--- TEXT SHOWN ---
RenierM26 · 2022-02-20T07:44:14Z

Hi @pascalwinters and @heisenberg2980,

Made a couple of improvements to the handling of disc states. Mind testing #40 ?

pascalwinters · 2022-02-20T08:29:16Z

Hi @pascalwinters and @heisenberg2980,

Made a couple of improvements to the handling of disc states. Mind testing #40 ?

HI @RenierM26 , I’m happy to test. But I don’t know how to test this? Because I’m using HA OS. So I can add it as custom component, but I can’t replace the python package. Any tips?
Is it possible to create an pre-release? Because when I added as custom component, I can bump the python package myself.

I'm running the integration on your branch. First impression looks good, sometimes the delay is bigger because of this warning:
2022-02-20 11:12:40 WARNING (SyncWorker_2) [switchbot] Bluepy busy, waiting before retry

I see this warning frequently, I'm not sure if it's a good sign.

heisenberg2980 · 2022-02-20T10:34:09Z

Happy to test it but haven´t tested a PR before, are there any instructions/tutorial I can follow? do I need to disable the original integration and download the branch to the custom component folder?

pascalwinters · 2022-02-20T10:36:31Z

@heisenberg2980

Yes, you can copy the switchbot integration from the core repository to the custom component directory and replace the manifest content with this:

{
  "domain": "switchbot",
  "name": "SwitchBot",
  "documentation": "https://www.home-assistant.io/integrations/switchbot",
  "requirements": ["git+https://github.com/RenierM26/pySwitchbot.git@pyswitchbot_timeout#PySwitchbot==0.13.3"],
  "config_flow": true,
  "codeowners": ["@danielhiversen", "@RenierM26"],
  "iot_class": "local_polling",
  "loggers": ["switchbot"],
  "version": "1.0.0"
}

This all will automatically overwrite the core integration until you delete the custom switchbot component.

heisenberg2980 · 2022-02-20T11:25:26Z

@pascalwinters when you say "copy the switchbot integration from the core repository" do you mean the original version of the integration (master branch) or the PR (pyswitchbot_timeout branch)? Also where is the manifest file?

pascalwinters · 2022-02-20T11:28:28Z

@pascalwinters when you say "copy the switchbot integration from the core repository" do you mean the original version of the integration (master branch) or the PR (pyswitchbot_timeout branch)? Also where is the manifest file?

I mean this repository:
https://github.com/home-assistant/core/tree/dev/homeassistant/components/switchbot

heisenberg2980 · 2022-02-20T11:49:38Z

Thanks @pascalwinters, testing it now

pascalwinters · 2022-02-20T12:05:14Z

Thanks @pascalwinters, testing it now

Nice. Good luck.
--- INFORMATION PROVIDED ---
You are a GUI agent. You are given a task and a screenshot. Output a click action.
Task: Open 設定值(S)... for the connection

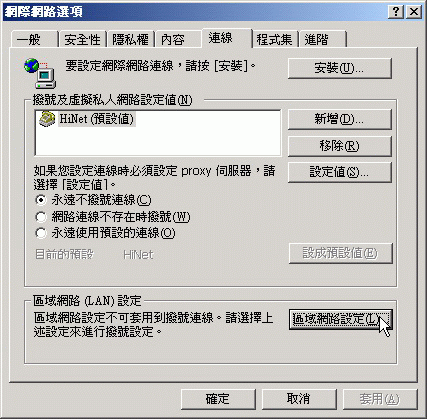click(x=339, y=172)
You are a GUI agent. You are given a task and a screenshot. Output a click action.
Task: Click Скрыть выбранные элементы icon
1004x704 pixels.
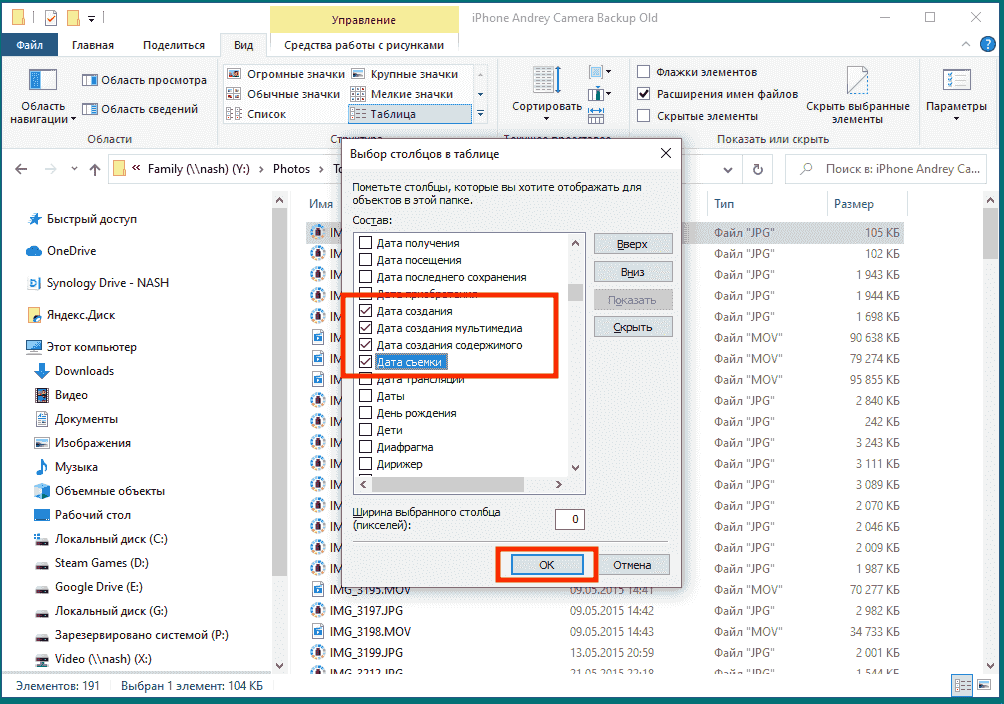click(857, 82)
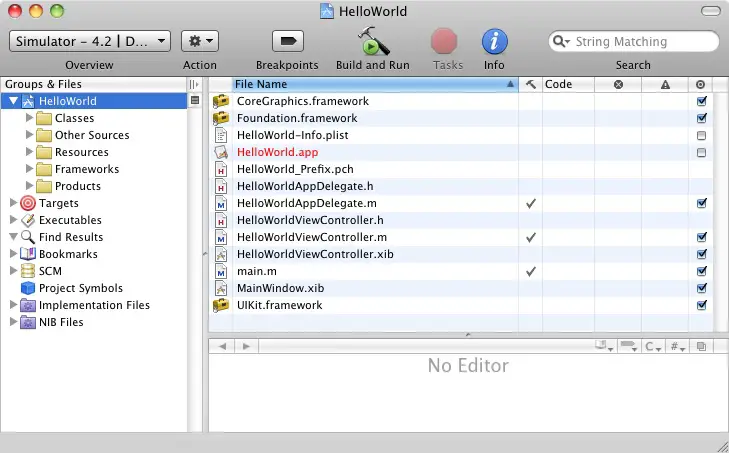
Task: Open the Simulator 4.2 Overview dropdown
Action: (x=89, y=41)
---
--- INFORMATION PROVIDED ---
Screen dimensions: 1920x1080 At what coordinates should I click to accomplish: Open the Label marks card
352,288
---
REQUIREMENT 1: Set down, verbatim, the stretch of the SwitchBot forum thread starting with "heisenberg2980 · 2022-02-20T11:49:38Z" and going on through "Nice. Good luck.".
REQUIREMENT 2: Supply the next part of the SwitchBot testing thread, picking up right after its final post.

EXPECTED OUTPUT 1:
heisenberg2980 · 2022-02-20T11:49:38Z

Thanks @pascalwinters, testing it now

pascalwinters · 2022-02-20T12:05:14Z

Thanks @pascalwinters, testing it now

Nice. Good luck.

EXPECTED OUTPUT 2:
RenierM26 · 2022-02-20T16:16:54Z

I see this warning frequently, I'm not sure if it's a good sign.

Bluepy doesn't handle the "disc" status all that well. It captures any disconnect from any device (disconnect is the last stage of any connection to any device) I have added warning logging when this happens to aid in troubleshooting. Could change it to a lower level later on to prevent log spamming (Debugging perhaps)

Connection failures should work a lot better.

I think the btle scanning function, in the bluepy library, might ultimately be the root cause (it has aggressive retries if the helper drops a connection before the scan completes....which kind of leads to a controlled race condition.) You can connect to more than one device at a time but the last bluepy release doesn't handle it all that well.

Sorry for the long explanation.

pascalwinters · 2022-02-21T06:54:24Z

@RenierM26 Thank you for explaining. For me it's stable since the beginning of using this fix. Two remarks/questions:

Maybe it's good (before merge this PR), to mark this line as DEBUG:
2022-02-20 11:12:40 WARNING (SyncWorker_2) [switchbot] Bluepy busy, waiting before retry
I'm missing the log of reading each (I mean) 60 seconds the current status. Is this log event deleted?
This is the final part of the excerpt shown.